*** Opening RECORDS PROVIDED ***

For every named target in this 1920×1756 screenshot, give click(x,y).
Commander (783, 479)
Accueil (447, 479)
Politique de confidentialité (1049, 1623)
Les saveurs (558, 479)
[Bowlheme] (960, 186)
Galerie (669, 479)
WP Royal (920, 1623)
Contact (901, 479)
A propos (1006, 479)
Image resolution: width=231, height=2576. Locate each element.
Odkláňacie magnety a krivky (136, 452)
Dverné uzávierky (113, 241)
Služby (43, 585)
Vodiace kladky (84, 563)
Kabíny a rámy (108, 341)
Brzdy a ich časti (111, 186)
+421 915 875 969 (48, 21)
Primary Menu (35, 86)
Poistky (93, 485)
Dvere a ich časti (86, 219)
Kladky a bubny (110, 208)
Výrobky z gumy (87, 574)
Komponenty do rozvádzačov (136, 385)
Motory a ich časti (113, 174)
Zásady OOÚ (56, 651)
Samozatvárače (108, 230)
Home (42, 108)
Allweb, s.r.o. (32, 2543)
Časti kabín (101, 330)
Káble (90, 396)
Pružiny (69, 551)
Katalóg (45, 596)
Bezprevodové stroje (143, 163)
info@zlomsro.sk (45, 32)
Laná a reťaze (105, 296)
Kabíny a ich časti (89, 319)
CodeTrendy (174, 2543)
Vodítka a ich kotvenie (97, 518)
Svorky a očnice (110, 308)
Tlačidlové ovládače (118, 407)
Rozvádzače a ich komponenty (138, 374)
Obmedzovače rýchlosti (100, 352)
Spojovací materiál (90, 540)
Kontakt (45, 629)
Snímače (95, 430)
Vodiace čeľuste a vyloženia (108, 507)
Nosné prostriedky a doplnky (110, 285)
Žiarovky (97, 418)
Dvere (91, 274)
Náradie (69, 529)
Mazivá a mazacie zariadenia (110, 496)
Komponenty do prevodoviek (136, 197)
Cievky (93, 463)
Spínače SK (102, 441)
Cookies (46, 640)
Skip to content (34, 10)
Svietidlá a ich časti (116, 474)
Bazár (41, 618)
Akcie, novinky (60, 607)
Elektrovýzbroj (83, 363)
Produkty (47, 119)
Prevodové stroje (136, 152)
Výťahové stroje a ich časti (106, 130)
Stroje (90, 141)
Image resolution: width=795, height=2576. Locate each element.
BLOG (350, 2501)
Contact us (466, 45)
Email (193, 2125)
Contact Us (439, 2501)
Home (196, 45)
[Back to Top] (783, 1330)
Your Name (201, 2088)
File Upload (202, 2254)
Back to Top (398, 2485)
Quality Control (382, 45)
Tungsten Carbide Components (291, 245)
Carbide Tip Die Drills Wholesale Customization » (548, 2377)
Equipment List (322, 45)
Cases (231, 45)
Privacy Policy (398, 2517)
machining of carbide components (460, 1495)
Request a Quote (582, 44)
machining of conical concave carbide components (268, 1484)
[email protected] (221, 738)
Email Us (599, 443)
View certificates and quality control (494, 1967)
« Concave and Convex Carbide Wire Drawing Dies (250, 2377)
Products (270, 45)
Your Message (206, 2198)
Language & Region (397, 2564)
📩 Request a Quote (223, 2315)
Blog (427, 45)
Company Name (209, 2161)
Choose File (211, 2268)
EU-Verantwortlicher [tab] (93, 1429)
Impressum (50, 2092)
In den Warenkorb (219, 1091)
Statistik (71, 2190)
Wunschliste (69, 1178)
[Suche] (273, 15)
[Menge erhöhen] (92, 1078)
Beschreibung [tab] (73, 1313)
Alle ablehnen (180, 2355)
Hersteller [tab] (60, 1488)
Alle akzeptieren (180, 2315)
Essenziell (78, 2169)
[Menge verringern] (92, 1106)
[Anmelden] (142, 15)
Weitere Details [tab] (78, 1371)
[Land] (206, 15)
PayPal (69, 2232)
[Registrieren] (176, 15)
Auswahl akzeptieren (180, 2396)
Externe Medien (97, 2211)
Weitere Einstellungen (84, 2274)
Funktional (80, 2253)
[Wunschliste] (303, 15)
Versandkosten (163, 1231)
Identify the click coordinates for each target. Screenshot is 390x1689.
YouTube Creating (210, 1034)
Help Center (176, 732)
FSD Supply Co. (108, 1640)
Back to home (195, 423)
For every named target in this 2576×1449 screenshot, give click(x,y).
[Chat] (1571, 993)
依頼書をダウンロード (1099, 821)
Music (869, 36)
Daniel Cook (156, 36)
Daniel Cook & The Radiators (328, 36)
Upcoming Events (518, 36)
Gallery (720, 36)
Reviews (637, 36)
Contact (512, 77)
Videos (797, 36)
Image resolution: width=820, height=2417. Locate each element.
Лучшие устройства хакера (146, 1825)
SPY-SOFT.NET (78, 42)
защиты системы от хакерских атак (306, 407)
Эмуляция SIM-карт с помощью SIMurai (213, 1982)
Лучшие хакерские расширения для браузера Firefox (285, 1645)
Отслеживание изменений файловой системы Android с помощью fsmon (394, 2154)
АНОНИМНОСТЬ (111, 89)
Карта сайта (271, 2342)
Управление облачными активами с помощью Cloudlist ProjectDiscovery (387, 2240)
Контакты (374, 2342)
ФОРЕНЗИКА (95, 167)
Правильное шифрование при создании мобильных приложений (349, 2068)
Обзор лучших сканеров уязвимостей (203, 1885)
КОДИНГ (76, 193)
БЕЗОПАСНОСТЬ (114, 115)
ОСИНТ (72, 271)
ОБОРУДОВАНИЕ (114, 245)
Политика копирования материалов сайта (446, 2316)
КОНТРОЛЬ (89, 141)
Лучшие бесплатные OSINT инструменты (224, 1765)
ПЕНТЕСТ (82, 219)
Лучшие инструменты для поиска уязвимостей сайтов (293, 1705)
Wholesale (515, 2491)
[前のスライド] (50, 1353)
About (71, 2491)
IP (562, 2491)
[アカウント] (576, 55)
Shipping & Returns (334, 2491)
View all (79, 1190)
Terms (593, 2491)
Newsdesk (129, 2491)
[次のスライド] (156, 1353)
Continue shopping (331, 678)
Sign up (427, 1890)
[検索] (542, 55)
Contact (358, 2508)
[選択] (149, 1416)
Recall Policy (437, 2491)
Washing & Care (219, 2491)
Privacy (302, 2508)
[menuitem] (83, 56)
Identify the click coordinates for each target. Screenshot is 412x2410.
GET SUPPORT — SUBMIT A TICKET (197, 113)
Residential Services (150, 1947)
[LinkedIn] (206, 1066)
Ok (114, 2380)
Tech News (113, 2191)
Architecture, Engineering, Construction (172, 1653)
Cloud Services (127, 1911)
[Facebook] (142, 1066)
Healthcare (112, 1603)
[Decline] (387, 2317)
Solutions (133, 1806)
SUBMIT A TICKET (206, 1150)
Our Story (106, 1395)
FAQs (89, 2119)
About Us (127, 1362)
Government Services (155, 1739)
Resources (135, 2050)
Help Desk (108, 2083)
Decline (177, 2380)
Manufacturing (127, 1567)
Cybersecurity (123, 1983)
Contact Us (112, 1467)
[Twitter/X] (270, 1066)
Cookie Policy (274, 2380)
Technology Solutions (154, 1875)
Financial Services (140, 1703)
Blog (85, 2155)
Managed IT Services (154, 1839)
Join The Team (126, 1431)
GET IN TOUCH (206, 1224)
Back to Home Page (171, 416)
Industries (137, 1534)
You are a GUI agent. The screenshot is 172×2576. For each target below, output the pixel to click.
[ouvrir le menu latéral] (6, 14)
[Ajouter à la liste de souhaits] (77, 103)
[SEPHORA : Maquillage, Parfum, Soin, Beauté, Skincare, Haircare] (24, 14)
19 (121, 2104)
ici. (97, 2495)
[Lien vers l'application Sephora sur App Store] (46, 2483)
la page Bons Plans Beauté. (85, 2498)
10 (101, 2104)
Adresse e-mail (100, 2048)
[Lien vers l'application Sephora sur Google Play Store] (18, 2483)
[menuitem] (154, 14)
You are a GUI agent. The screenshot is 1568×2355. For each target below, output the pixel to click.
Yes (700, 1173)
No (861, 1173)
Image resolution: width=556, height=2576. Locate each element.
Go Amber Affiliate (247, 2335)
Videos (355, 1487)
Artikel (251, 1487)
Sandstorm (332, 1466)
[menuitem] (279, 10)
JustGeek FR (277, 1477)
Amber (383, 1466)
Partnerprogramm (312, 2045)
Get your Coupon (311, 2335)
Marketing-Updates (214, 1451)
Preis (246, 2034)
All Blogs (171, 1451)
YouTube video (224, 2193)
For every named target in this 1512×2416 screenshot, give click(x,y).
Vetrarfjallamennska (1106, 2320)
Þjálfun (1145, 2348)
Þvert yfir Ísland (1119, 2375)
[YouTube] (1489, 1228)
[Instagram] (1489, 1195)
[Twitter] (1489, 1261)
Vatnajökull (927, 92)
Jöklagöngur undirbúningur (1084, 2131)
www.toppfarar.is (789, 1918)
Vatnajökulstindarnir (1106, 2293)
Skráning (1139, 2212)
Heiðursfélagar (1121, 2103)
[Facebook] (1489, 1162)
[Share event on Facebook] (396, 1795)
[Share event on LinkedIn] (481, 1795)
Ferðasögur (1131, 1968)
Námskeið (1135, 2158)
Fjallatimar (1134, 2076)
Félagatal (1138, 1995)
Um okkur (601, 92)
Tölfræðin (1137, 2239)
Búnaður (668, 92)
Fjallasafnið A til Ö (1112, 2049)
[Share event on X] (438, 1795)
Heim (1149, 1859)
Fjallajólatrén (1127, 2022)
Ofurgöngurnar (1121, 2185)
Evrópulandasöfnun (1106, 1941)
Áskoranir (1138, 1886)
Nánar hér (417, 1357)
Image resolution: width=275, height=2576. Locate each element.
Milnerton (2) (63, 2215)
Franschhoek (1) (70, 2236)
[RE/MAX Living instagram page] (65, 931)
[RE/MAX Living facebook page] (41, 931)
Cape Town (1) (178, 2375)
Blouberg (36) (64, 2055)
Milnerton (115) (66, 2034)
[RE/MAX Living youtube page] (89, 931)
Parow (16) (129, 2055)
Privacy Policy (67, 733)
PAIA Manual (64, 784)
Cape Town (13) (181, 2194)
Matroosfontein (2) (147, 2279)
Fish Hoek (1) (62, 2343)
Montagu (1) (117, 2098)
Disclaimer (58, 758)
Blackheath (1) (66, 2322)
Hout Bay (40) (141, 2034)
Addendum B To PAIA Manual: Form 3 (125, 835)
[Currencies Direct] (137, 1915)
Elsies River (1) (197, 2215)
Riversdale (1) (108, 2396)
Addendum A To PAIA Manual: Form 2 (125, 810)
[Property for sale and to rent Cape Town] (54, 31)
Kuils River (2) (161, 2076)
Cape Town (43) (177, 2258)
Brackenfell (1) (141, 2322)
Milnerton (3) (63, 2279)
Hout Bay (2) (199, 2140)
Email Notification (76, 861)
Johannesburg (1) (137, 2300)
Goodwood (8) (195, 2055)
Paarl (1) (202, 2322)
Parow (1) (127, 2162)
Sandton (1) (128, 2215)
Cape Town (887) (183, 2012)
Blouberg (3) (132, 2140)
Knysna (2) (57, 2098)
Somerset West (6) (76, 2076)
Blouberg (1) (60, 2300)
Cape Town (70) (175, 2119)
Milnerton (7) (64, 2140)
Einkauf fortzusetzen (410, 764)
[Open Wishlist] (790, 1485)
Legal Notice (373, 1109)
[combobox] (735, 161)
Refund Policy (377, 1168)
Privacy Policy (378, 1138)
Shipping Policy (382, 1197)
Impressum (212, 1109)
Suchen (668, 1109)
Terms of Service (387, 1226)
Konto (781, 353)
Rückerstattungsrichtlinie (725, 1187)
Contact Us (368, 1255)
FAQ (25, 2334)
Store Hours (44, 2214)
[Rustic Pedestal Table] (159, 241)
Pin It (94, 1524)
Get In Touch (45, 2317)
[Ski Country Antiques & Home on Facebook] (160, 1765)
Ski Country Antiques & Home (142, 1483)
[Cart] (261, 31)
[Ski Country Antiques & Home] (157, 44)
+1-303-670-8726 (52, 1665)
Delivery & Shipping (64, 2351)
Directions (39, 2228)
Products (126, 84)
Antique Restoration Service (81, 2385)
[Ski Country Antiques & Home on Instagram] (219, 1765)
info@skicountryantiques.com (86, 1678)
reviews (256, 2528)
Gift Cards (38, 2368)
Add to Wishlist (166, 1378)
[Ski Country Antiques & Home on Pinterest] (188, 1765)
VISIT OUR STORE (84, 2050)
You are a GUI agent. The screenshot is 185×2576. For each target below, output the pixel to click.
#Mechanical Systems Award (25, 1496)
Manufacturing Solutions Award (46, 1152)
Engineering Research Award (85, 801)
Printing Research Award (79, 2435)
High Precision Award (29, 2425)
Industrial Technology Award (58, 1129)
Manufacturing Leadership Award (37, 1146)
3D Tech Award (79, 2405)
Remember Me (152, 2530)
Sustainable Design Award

*** Closing RECORDS PROVIDED ***

From the data, list each line in which the string "element" appears.

Image resolution: width=231, height=2576. Locate each element.
Image resolution: width=795, height=2576. Locate each element.
Image resolution: width=820, height=2417. Locate each element.
Image resolution: width=556, height=2576. Locate each element.
Image resolution: width=275, height=2576. Locate each element.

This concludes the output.